# [What the task asks]
Could you recast the entries as a JSON list of strings, one string per line with blank lines left out, starting at the line that contains "Image resolution: width=385" and continuing through the last line of the entries?

⁂

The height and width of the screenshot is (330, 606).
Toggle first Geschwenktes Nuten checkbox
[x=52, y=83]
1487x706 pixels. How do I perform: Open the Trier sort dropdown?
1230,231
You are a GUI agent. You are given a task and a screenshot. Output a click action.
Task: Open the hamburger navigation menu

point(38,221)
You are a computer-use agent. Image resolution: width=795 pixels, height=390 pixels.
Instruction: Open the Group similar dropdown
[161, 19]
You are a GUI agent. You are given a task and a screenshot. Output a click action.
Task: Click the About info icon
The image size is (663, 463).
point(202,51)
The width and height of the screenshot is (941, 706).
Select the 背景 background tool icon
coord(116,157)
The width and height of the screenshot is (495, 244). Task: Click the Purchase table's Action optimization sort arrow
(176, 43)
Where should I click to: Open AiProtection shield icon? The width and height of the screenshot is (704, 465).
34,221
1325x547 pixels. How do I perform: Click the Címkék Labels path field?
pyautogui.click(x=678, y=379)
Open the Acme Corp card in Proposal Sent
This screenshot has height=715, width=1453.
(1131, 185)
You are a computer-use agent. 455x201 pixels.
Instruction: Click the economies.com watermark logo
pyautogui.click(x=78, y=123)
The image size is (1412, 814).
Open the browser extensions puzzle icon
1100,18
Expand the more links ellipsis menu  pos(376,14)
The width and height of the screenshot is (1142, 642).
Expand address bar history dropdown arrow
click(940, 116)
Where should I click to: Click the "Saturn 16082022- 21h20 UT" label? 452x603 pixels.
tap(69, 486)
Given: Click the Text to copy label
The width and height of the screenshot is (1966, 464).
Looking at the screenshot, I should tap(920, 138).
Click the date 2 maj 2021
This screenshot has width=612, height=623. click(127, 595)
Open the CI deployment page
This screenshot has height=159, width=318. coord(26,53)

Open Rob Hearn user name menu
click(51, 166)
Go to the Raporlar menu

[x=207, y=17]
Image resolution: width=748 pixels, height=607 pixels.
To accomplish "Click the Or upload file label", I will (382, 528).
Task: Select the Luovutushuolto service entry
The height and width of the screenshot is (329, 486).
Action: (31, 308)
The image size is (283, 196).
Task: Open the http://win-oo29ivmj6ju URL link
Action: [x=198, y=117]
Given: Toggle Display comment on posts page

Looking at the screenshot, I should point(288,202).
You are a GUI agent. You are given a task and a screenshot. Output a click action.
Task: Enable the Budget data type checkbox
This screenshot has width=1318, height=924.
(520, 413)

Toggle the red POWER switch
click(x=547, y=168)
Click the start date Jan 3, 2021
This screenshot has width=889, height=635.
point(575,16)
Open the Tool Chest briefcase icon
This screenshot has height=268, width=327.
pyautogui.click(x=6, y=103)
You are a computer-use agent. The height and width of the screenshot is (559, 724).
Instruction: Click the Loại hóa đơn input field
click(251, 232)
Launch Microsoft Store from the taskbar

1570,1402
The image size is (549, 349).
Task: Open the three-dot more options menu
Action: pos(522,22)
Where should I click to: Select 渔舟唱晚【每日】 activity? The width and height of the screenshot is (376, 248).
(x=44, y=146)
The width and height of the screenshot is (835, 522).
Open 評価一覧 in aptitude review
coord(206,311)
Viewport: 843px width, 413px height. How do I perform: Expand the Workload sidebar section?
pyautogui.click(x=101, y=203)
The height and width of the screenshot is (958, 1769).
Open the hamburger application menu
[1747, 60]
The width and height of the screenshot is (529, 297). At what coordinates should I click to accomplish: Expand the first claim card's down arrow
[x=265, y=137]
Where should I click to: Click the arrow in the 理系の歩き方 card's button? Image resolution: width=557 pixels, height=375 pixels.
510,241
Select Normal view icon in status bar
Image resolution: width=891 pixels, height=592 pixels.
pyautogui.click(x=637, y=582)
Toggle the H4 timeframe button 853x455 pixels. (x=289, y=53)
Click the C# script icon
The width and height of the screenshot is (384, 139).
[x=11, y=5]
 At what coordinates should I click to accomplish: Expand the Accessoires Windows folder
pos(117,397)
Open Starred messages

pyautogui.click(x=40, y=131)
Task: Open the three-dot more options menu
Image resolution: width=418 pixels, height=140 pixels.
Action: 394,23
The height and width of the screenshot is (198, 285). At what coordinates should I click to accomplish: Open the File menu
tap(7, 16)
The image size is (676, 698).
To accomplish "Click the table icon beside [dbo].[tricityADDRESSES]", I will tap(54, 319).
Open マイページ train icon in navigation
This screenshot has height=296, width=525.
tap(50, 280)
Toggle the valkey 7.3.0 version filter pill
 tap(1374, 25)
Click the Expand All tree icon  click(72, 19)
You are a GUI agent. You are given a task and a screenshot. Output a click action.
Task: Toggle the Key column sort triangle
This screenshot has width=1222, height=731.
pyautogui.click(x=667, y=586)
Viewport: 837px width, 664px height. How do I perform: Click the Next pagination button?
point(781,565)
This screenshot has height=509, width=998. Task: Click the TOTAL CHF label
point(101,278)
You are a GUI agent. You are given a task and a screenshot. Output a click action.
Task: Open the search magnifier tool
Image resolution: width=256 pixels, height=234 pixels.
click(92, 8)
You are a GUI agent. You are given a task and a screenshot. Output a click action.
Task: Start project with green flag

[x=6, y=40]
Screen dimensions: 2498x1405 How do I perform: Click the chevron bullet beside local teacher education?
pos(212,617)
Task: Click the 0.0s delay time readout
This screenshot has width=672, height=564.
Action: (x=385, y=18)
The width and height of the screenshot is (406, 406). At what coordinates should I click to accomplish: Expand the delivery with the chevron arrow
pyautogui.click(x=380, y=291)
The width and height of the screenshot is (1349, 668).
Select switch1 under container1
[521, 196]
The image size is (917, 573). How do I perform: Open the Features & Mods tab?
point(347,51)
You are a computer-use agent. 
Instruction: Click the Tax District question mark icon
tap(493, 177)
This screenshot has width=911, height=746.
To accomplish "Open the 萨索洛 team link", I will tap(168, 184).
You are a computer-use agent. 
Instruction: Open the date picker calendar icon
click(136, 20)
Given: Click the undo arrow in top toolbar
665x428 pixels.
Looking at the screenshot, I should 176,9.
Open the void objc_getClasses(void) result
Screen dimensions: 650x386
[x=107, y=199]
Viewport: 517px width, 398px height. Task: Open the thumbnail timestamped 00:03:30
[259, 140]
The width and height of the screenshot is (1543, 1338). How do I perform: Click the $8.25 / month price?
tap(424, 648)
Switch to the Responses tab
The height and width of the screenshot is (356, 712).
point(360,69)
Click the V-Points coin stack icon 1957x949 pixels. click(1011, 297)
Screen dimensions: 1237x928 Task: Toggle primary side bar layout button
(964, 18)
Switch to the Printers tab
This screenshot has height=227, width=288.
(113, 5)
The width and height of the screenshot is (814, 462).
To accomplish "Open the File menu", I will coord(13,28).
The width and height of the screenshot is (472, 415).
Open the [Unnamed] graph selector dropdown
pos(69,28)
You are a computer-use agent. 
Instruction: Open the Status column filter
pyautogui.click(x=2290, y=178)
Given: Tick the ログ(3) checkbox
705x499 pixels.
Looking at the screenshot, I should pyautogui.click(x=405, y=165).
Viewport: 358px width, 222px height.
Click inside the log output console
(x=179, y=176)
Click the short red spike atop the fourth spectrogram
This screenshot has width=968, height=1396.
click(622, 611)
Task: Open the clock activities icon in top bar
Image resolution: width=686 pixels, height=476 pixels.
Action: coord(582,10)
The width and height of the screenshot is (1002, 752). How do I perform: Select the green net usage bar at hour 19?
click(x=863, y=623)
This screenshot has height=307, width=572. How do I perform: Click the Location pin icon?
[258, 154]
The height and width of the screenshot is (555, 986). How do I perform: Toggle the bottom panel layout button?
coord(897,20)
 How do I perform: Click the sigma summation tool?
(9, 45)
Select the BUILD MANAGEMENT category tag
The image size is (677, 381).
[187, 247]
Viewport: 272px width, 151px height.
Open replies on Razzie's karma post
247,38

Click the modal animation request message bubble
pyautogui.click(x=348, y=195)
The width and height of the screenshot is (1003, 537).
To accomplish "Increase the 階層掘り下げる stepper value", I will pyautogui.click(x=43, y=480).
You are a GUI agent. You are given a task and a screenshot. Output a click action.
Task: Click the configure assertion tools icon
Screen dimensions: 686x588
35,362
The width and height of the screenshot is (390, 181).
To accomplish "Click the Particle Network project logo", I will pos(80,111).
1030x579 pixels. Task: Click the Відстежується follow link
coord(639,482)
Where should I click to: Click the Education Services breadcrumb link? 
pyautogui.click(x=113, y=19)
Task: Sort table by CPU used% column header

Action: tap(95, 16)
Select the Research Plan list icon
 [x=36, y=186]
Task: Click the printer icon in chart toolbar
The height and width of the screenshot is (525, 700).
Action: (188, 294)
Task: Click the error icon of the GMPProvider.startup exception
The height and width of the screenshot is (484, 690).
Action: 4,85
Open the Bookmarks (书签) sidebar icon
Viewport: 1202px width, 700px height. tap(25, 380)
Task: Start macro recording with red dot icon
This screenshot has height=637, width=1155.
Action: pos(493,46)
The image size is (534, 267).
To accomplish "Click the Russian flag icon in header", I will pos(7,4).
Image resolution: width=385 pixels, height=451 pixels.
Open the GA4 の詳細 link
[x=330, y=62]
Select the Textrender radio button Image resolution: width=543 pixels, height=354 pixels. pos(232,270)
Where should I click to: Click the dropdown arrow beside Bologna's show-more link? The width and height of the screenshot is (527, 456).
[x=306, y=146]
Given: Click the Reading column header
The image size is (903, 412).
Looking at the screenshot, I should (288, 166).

⁂

# [Response to this task]
[
  "Image resolution: width=385 pixels, height=451 pixels.",
  "Open the GA4 の詳細 link",
  "[x=330, y=62]",
  "Select the Textrender radio button Image resolution: width=543 pixels, height=354 pixels. pos(232,270)",
  "Where should I click to: Click the dropdown arrow beside Bologna's show-more link? The width and height of the screenshot is (527, 456).",
  "[x=306, y=146]",
  "Given: Click the Reading column header",
  "The image size is (903, 412).",
  "Looking at the screenshot, I should (288, 166)."
]